(Records from a data source)
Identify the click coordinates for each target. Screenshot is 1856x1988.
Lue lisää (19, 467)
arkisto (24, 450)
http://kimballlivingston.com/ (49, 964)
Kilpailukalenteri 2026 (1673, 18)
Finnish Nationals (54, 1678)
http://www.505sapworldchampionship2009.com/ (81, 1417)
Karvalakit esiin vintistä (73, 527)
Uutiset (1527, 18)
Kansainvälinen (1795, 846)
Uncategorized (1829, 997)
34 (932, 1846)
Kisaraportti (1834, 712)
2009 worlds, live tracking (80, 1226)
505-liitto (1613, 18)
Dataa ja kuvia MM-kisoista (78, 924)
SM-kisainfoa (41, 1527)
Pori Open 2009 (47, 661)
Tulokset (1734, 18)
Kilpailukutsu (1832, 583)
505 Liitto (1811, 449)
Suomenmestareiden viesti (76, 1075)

#### AIM OF THE TASK
Above are some records; copy each line there that contains "http".

#### RESULT OF THE TASK
http://kimballlivingston.com/ (49, 964)
http://www.505sapworldchampionship2009.com/ (81, 1417)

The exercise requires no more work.